#### ACTIVITY
Transcribe all records verbatim.

───── DATA EXCERPTS ─────

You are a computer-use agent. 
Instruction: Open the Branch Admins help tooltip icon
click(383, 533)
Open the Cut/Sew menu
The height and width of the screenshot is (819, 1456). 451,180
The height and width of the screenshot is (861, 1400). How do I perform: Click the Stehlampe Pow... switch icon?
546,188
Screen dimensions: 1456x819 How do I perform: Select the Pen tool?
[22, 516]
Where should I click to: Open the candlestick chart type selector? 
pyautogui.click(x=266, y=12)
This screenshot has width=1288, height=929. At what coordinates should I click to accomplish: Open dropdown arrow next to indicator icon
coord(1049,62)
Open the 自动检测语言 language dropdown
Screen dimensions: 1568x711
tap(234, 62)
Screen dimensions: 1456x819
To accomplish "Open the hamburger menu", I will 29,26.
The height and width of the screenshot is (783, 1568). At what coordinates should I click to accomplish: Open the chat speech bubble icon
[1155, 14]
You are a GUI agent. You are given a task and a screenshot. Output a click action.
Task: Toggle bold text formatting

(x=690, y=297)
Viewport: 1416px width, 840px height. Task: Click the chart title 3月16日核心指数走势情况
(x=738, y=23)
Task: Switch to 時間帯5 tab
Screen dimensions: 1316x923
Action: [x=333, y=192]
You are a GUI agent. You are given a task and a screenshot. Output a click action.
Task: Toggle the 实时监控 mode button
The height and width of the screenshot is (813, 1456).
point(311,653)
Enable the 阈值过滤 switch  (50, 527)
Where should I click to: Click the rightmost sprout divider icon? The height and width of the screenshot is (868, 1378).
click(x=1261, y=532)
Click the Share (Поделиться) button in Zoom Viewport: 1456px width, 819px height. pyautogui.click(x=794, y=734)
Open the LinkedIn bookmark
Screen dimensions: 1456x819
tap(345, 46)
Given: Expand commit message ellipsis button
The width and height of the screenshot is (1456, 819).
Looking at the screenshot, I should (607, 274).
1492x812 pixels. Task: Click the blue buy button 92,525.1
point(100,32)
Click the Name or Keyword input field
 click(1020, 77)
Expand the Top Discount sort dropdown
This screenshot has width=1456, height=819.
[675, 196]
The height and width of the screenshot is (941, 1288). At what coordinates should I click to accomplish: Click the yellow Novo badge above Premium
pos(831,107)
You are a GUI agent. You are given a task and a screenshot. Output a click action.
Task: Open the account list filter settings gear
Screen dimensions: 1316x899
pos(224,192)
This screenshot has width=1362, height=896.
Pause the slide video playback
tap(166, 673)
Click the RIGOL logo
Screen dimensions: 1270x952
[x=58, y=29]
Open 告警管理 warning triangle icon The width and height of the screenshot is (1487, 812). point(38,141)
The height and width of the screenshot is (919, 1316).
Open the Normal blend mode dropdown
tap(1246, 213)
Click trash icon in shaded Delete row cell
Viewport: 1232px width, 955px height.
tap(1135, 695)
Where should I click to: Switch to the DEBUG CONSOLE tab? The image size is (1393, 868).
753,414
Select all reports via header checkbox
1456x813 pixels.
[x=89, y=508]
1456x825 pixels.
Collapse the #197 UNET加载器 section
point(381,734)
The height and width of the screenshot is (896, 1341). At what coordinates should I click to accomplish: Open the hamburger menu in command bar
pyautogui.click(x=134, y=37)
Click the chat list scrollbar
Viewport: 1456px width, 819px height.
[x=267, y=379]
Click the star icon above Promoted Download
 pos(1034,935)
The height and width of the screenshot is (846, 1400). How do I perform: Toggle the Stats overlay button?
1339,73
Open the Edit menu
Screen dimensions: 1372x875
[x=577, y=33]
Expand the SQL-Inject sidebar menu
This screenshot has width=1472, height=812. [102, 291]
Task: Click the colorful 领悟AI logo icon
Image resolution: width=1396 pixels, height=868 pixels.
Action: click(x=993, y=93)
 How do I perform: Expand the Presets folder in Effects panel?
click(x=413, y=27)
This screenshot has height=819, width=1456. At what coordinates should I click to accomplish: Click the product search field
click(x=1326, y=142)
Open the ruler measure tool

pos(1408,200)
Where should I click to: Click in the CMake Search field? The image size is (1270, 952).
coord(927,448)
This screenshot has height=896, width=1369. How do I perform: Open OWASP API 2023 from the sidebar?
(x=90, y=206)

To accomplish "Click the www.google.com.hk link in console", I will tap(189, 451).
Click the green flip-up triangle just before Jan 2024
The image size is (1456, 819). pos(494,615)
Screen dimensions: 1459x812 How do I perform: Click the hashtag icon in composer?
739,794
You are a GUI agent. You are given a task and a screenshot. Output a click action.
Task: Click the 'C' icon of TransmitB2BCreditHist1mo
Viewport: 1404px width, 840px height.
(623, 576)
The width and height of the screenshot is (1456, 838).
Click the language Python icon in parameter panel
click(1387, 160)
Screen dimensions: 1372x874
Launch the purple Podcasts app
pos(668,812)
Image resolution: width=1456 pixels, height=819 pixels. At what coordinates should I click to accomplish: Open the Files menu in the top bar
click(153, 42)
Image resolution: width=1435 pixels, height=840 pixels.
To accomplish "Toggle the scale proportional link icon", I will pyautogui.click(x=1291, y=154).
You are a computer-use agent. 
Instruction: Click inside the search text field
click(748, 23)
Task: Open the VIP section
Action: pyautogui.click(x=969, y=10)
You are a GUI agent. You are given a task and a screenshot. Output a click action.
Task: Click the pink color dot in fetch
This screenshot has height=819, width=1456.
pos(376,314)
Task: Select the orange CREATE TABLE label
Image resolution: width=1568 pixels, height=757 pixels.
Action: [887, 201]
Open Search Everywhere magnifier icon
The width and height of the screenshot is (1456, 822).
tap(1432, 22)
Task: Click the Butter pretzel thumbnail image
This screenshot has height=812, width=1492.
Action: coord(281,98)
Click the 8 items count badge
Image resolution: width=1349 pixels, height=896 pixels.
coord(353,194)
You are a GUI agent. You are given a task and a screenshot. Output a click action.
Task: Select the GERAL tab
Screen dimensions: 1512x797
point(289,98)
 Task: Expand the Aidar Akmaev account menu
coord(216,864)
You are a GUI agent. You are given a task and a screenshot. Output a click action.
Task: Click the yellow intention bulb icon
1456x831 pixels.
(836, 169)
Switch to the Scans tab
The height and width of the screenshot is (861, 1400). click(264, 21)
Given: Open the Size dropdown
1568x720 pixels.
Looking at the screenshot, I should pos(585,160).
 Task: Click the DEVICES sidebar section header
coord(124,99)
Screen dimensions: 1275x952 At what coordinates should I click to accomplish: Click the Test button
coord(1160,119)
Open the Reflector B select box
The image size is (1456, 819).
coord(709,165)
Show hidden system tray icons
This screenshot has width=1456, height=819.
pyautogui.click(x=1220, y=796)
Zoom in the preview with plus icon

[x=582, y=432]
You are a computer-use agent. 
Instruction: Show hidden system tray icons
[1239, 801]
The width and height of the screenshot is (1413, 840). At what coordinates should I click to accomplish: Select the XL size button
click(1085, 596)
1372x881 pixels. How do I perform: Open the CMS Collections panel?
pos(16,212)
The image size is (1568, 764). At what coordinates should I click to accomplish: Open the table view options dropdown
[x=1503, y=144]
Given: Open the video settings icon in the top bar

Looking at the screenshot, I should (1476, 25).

─────

#### REPLY
You are a computer-use agent. 
Instruction: Open the Branch Admins help tooltip icon
click(383, 533)
Open the Cut/Sew menu
The height and width of the screenshot is (819, 1456). 451,180
The height and width of the screenshot is (861, 1400). How do I perform: Click the Stehlampe Pow... switch icon?
546,188
Screen dimensions: 1456x819 How do I perform: Select the Pen tool?
[22, 516]
Where should I click to: Open the candlestick chart type selector? 
pyautogui.click(x=266, y=12)
This screenshot has width=1288, height=929. At what coordinates should I click to accomplish: Open dropdown arrow next to indicator icon
coord(1049,62)
Open the 自动检测语言 language dropdown
Screen dimensions: 1568x711
tap(234, 62)
Screen dimensions: 1456x819
To accomplish "Open the hamburger menu", I will 29,26.
The height and width of the screenshot is (783, 1568). At what coordinates should I click to accomplish: Open the chat speech bubble icon
[1155, 14]
You are a GUI agent. You are given a task and a screenshot. Output a click action.
Task: Toggle bold text formatting

(x=690, y=297)
Viewport: 1416px width, 840px height. Task: Click the chart title 3月16日核心指数走势情况
(x=738, y=23)
Task: Switch to 時間帯5 tab
Screen dimensions: 1316x923
Action: [x=333, y=192]
You are a GUI agent. You are given a task and a screenshot. Output a click action.
Task: Toggle the 实时监控 mode button
The height and width of the screenshot is (813, 1456).
point(311,653)
Enable the 阈值过滤 switch  (50, 527)
Where should I click to: Click the rightmost sprout divider icon? The height and width of the screenshot is (868, 1378).
click(x=1261, y=532)
Click the Share (Поделиться) button in Zoom Viewport: 1456px width, 819px height. pyautogui.click(x=794, y=734)
Open the LinkedIn bookmark
Screen dimensions: 1456x819
tap(345, 46)
Given: Expand commit message ellipsis button
The width and height of the screenshot is (1456, 819).
Looking at the screenshot, I should (607, 274).
1492x812 pixels. Task: Click the blue buy button 92,525.1
point(100,32)
Click the Name or Keyword input field
 click(1020, 77)
Expand the Top Discount sort dropdown
This screenshot has width=1456, height=819.
[675, 196]
The height and width of the screenshot is (941, 1288). At what coordinates should I click to accomplish: Click the yellow Novo badge above Premium
pos(831,107)
You are a GUI agent. You are given a task and a screenshot. Output a click action.
Task: Open the account list filter settings gear
Screen dimensions: 1316x899
pos(224,192)
This screenshot has width=1362, height=896.
Pause the slide video playback
tap(166, 673)
Click the RIGOL logo
Screen dimensions: 1270x952
[x=58, y=29]
Open 告警管理 warning triangle icon The width and height of the screenshot is (1487, 812). point(38,141)
The height and width of the screenshot is (919, 1316).
Open the Normal blend mode dropdown
tap(1246, 213)
Click trash icon in shaded Delete row cell
Viewport: 1232px width, 955px height.
tap(1135, 695)
Where should I click to: Switch to the DEBUG CONSOLE tab? The image size is (1393, 868).
753,414
Select all reports via header checkbox
1456x813 pixels.
[x=89, y=508]
1456x825 pixels.
Collapse the #197 UNET加载器 section
point(381,734)
The height and width of the screenshot is (896, 1341). At what coordinates should I click to accomplish: Open the hamburger menu in command bar
pyautogui.click(x=134, y=37)
Click the chat list scrollbar
Viewport: 1456px width, 819px height.
[x=267, y=379]
Click the star icon above Promoted Download
 pos(1034,935)
The height and width of the screenshot is (846, 1400). How do I perform: Toggle the Stats overlay button?
1339,73
Open the Edit menu
Screen dimensions: 1372x875
[x=577, y=33]
Expand the SQL-Inject sidebar menu
This screenshot has width=1472, height=812. [102, 291]
Task: Click the colorful 领悟AI logo icon
Image resolution: width=1396 pixels, height=868 pixels.
Action: click(x=993, y=93)
 How do I perform: Expand the Presets folder in Effects panel?
click(x=413, y=27)
This screenshot has height=819, width=1456. At what coordinates should I click to accomplish: Click the product search field
click(x=1326, y=142)
Open the ruler measure tool

pos(1408,200)
Where should I click to: Click in the CMake Search field? The image size is (1270, 952).
coord(927,448)
This screenshot has height=896, width=1369. How do I perform: Open OWASP API 2023 from the sidebar?
(x=90, y=206)

To accomplish "Click the www.google.com.hk link in console", I will tap(189, 451).
Click the green flip-up triangle just before Jan 2024
The image size is (1456, 819). pos(494,615)
Screen dimensions: 1459x812 How do I perform: Click the hashtag icon in composer?
739,794
You are a GUI agent. You are given a task and a screenshot. Output a click action.
Task: Click the 'C' icon of TransmitB2BCreditHist1mo
Viewport: 1404px width, 840px height.
(623, 576)
The width and height of the screenshot is (1456, 838).
Click the language Python icon in parameter panel
click(1387, 160)
Screen dimensions: 1372x874
Launch the purple Podcasts app
pos(668,812)
Image resolution: width=1456 pixels, height=819 pixels. At what coordinates should I click to accomplish: Open the Files menu in the top bar
click(153, 42)
Image resolution: width=1435 pixels, height=840 pixels.
To accomplish "Toggle the scale proportional link icon", I will pyautogui.click(x=1291, y=154).
You are a computer-use agent. 
Instruction: Click inside the search text field
click(748, 23)
Task: Open the VIP section
Action: pyautogui.click(x=969, y=10)
You are a GUI agent. You are given a task and a screenshot. Output a click action.
Task: Click the pink color dot in fetch
This screenshot has height=819, width=1456.
pos(376,314)
Task: Select the orange CREATE TABLE label
Image resolution: width=1568 pixels, height=757 pixels.
Action: [887, 201]
Open Search Everywhere magnifier icon
The width and height of the screenshot is (1456, 822).
tap(1432, 22)
Task: Click the Butter pretzel thumbnail image
This screenshot has height=812, width=1492.
Action: coord(281,98)
Click the 8 items count badge
Image resolution: width=1349 pixels, height=896 pixels.
coord(353,194)
You are a GUI agent. You are given a task and a screenshot. Output a click action.
Task: Select the GERAL tab
Screen dimensions: 1512x797
point(289,98)
 Task: Expand the Aidar Akmaev account menu
coord(216,864)
You are a GUI agent. You are given a task and a screenshot. Output a click action.
Task: Click the yellow intention bulb icon
1456x831 pixels.
(836, 169)
Switch to the Scans tab
The height and width of the screenshot is (861, 1400). click(264, 21)
Given: Open the Size dropdown
1568x720 pixels.
Looking at the screenshot, I should pos(585,160).
 Task: Click the DEVICES sidebar section header
coord(124,99)
Screen dimensions: 1275x952 At what coordinates should I click to accomplish: Click the Test button
coord(1160,119)
Open the Reflector B select box
The image size is (1456, 819).
coord(709,165)
Show hidden system tray icons
This screenshot has width=1456, height=819.
pyautogui.click(x=1220, y=796)
Zoom in the preview with plus icon

[x=582, y=432]
You are a computer-use agent. 
Instruction: Show hidden system tray icons
[1239, 801]
The width and height of the screenshot is (1413, 840). At what coordinates should I click to accomplish: Select the XL size button
click(1085, 596)
1372x881 pixels. How do I perform: Open the CMS Collections panel?
pos(16,212)
The image size is (1568, 764). At what coordinates should I click to accomplish: Open the table view options dropdown
[x=1503, y=144]
Given: Open the video settings icon in the top bar

Looking at the screenshot, I should (1476, 25).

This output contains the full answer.